Saturday, March 06, 2010

Time and the Class of 2024


 
The Word Cloud from our discussion of the needs and attributes of the Class of 2024


Our school has asked us to imagine what attributes our students in the class of 2024 will have when they graduate, and how will our school need to change and adapt to meet their needs in the coming years.

We met to discuss this seemingly distant future with our Board's education committee and a group of curriculum leaders for grades PK-4. A wide ranging discussion ensued, including visions of the future demand for world resources and the resulting need to be more resourceful and environmentally aware, and the need to be connected globally, not just to impoverished countries that need a share of our bounty, but to cultures across the world that are as developed as ourselves and therefore give us a different perspective on ourselves. We wondered about how to balance the future of online courses and connections with the eternal need for personal relationships and emotional growth and development. There was hope we will provide our students with the tools and attitudes that will make them innovators, creators, and collaborators.  But the conversation just kept coming back to one main theme: we need to give them time.

Time pervaded all of the discussion, as can be seen in the word cloud. Time for students to relax and discover things, to play outside in unstructured moments, time to delve into a subject that inspires them and actually take their ideas to a conclusion, time to breathe and cultivate their thinking, time to focus on studies that are important to their development without the burden of homework for homework's sake.
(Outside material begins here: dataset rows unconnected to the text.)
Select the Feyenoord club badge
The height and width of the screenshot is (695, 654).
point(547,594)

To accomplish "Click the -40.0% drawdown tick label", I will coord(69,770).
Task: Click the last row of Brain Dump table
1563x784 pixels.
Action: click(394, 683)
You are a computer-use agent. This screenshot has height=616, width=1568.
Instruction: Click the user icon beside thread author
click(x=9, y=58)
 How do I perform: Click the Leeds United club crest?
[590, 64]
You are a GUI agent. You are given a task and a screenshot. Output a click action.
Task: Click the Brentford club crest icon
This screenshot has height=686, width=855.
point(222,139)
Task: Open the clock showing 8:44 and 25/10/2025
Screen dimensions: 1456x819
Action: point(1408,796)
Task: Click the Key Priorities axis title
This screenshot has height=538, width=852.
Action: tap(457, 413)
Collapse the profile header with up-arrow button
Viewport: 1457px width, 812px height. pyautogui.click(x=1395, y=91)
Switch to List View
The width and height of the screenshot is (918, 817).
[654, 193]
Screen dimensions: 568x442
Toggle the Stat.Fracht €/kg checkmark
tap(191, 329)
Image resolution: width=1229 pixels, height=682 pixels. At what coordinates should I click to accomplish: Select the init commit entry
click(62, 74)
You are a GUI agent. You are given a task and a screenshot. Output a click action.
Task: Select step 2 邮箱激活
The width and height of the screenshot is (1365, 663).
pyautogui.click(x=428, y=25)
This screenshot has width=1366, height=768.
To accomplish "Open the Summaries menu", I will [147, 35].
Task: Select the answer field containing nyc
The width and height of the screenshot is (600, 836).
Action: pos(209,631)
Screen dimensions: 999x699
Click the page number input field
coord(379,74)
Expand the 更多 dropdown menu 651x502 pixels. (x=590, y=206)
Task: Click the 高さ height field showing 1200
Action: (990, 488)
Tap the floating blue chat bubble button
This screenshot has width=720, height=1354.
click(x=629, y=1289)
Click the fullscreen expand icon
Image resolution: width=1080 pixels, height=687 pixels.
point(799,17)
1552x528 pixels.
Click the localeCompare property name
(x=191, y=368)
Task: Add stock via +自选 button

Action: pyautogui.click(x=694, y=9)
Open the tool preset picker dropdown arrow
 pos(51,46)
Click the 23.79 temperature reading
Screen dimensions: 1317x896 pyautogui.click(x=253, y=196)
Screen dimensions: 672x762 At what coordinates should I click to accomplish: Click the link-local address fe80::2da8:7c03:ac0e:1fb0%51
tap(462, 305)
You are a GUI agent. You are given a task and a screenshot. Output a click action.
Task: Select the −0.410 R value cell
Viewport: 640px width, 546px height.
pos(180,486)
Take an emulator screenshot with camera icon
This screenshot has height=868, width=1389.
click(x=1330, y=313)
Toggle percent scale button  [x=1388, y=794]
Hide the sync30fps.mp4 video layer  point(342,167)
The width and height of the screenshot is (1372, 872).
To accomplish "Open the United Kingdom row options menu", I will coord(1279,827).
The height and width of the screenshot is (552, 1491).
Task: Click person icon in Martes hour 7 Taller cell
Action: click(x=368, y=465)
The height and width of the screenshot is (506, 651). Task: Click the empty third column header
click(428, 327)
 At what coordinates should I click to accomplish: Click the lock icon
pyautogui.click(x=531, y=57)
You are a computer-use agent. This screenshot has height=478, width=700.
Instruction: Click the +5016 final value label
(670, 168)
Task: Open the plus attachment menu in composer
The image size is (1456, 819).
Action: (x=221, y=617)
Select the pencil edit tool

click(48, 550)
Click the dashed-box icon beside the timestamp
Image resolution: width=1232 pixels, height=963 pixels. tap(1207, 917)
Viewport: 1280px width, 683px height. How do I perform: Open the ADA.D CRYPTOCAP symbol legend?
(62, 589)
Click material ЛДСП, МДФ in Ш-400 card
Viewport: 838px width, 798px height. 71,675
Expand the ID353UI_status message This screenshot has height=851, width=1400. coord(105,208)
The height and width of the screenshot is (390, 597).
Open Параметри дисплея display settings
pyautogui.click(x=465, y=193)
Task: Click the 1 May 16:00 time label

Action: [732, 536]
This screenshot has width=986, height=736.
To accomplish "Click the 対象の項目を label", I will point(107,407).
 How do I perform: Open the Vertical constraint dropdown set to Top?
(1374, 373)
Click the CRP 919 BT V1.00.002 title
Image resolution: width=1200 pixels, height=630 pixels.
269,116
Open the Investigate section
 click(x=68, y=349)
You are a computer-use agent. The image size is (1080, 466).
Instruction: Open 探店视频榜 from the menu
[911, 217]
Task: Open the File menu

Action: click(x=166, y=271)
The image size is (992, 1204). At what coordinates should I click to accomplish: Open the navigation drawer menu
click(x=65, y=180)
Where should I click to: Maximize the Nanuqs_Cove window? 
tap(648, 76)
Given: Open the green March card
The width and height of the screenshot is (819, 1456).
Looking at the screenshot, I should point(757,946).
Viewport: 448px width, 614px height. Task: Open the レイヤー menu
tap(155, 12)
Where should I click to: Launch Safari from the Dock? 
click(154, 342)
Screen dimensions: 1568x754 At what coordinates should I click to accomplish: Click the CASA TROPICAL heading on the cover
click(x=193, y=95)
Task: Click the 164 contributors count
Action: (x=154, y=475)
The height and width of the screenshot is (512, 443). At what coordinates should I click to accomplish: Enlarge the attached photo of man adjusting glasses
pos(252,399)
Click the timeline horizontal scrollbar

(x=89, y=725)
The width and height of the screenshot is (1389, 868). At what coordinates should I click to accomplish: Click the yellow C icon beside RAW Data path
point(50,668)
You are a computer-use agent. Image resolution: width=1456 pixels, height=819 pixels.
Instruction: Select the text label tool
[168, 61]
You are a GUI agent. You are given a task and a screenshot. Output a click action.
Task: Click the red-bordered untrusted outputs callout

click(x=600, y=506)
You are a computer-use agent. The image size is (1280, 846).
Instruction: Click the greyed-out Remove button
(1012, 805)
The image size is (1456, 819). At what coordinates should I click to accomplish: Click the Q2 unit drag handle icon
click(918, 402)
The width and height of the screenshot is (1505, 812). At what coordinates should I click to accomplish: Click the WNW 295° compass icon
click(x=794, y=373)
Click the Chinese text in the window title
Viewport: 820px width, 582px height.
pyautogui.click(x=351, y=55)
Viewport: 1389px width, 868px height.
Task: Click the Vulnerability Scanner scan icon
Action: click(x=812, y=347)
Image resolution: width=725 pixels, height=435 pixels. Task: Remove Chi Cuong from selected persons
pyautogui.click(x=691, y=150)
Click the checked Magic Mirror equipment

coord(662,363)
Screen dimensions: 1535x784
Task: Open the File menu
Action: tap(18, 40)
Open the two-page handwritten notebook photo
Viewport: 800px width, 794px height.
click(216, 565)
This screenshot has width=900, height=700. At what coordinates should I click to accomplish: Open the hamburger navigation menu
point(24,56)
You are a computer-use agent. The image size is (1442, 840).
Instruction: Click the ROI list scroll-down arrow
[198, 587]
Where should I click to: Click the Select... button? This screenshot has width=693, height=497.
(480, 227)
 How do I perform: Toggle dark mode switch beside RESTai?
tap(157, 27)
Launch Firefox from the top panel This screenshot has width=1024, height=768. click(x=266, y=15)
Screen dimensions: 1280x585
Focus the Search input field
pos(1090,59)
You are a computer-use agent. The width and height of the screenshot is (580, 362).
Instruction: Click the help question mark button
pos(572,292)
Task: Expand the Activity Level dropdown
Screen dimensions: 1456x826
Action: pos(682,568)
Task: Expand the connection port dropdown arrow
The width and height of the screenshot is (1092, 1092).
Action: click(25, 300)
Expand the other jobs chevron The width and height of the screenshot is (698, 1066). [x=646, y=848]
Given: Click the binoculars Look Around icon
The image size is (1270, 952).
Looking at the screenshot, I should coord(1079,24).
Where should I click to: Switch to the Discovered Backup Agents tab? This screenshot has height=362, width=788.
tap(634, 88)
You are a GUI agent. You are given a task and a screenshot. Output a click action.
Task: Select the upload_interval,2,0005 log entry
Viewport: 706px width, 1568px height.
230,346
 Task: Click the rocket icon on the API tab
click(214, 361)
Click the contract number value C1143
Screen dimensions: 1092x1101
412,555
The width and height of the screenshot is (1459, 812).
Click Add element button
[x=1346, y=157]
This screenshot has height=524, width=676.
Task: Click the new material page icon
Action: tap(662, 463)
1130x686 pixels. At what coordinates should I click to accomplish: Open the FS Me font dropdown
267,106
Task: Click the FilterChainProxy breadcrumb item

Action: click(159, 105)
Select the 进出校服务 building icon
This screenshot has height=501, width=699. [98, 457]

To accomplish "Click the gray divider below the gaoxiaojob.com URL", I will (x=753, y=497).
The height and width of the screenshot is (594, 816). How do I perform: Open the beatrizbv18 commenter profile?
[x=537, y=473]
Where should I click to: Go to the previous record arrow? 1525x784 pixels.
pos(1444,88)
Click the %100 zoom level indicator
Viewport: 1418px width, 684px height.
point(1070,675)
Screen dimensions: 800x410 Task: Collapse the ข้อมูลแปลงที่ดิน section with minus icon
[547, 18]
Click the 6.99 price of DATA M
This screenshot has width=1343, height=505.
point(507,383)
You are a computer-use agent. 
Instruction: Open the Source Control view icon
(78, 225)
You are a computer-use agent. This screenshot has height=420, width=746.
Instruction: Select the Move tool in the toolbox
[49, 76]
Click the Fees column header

Of course the time issue related to our teachers as well: time to learn new ways of approaching students, time to develop authentic ways to integrate technology, to teach more languages, to be able to offer service learning experiences both locally and abroad.

The big questions that emerged in the end was the ever-present issue of our school schedule, both daily and the annual school calendar. In order to offer additional language courses, the opportunity to explore robotics or other engineering in depth, to develop meaningful relationships across neighborhoods and borders must we extend the school day? the school year? Do we change the schedule to a more European model where school sessions are punctuated by longer, more frequent breaks but school continues through most of the summer?

It will take much creative thinking and willingness to change our familiar routines to meet the goals of our lofty brainstorming. There are solutions, but they are not necessarily rooted in our current conceptions of what is important and therefore will require a leap into the unknown - not a leap educators are comfortable with as a rule. I look forward to continuing this discussion as our schools wrestles to define itself in the future.